しょうけらとは、江戸時代の『百怪図巻』『画図百鬼夜行』などの妖怪絵巻・妖怪画集にある日本の妖怪。歴史的仮名づかいでの表記には「しゃうけら」「せうけら」などとも書かれる他、歌川芳員の「百種怪談妖物双六」では「笑輾」[1]と表記され、典拠は不明だが「精螻蛄」[2]とも表記される。
『百怪図巻』『画図百鬼夜行』ともに絵のみで解説文がないため、どのような妖怪かは推測の域を出ないが、民間信仰においては、庚申待の行事に「しょうけら」の名がある。庚申待とは、人間の体内に三尸という虫がおり、庚申の夜に天へ昇って天帝にその人の罪を報告し、天帝はそれによりその人の命を奪うとされていることから、庚申の夜は三尸を体外に出さないよう眠らずに過ごす行事である。この行事の日に早く寝た者は害をこうむるといい、この害を避けるために「しょうけらはわたとてまたか我宿へねぬぞたかぞねたかぞねぬば」と呪文を唱えると良いと伝えられているため、しょうけらとは庚申待において人間に害をもたらす妖怪と見られている[3]。
また、元禄年間の書籍『庚申伝』では、「ショウキラハ虫ノコト也、一説三尸ノコトト云」とあるため、しょうけらは三尸のことを指しているとの解釈もあり[4][5]、三尸を擬人化した姿とも[6]、三尸の中でも獣の姿をした「中尸」をモデルにして描いたなどともいわれる[4]。

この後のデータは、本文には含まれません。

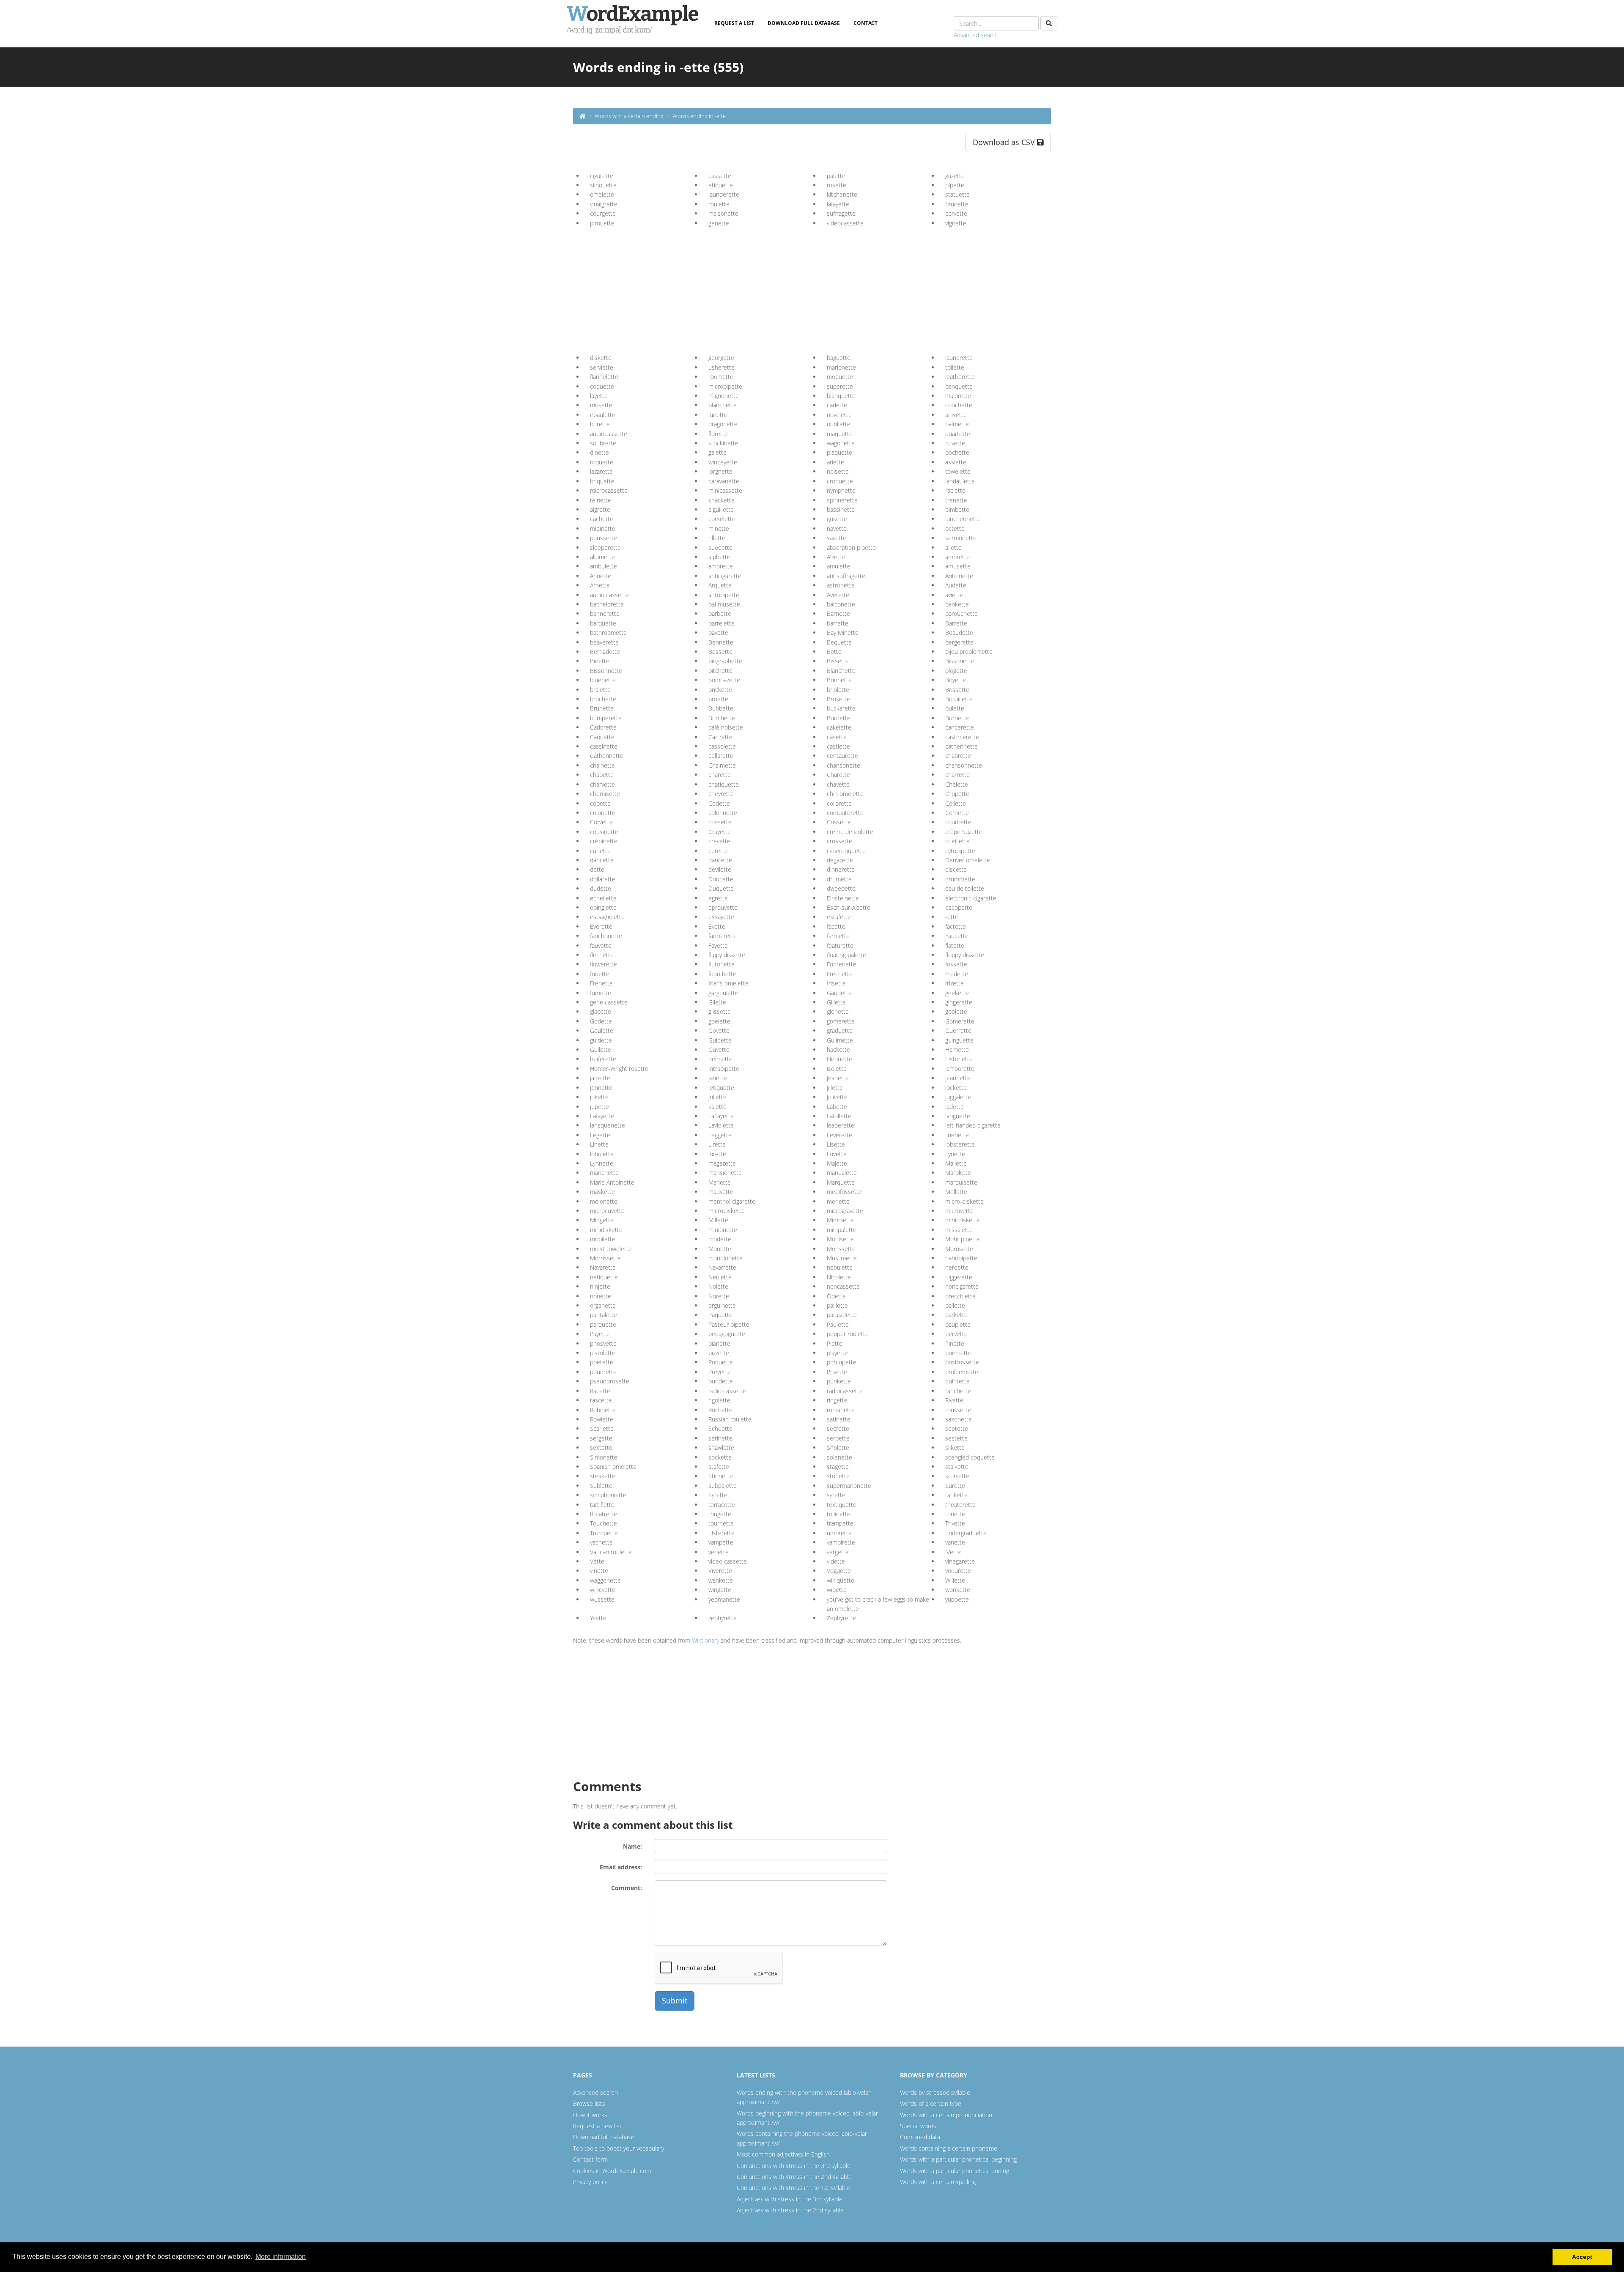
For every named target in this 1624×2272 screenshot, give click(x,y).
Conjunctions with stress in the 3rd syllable (793, 2166)
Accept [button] (1582, 2256)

鳥山石燕は『画図百鬼夜行』で、家屋の屋根の天窓(明り取り窓)から中の様子をうかがっているしょうけらを描いている。昭和・平成以降の妖怪関連の文献では、これは庚申待の日に人間たちが規則を守っているかどうかを監視しているとの解釈もあり、規則を破る人間に対しては、しょうけらが3本指の鋭い爪で罰を与えるものとされている[7]。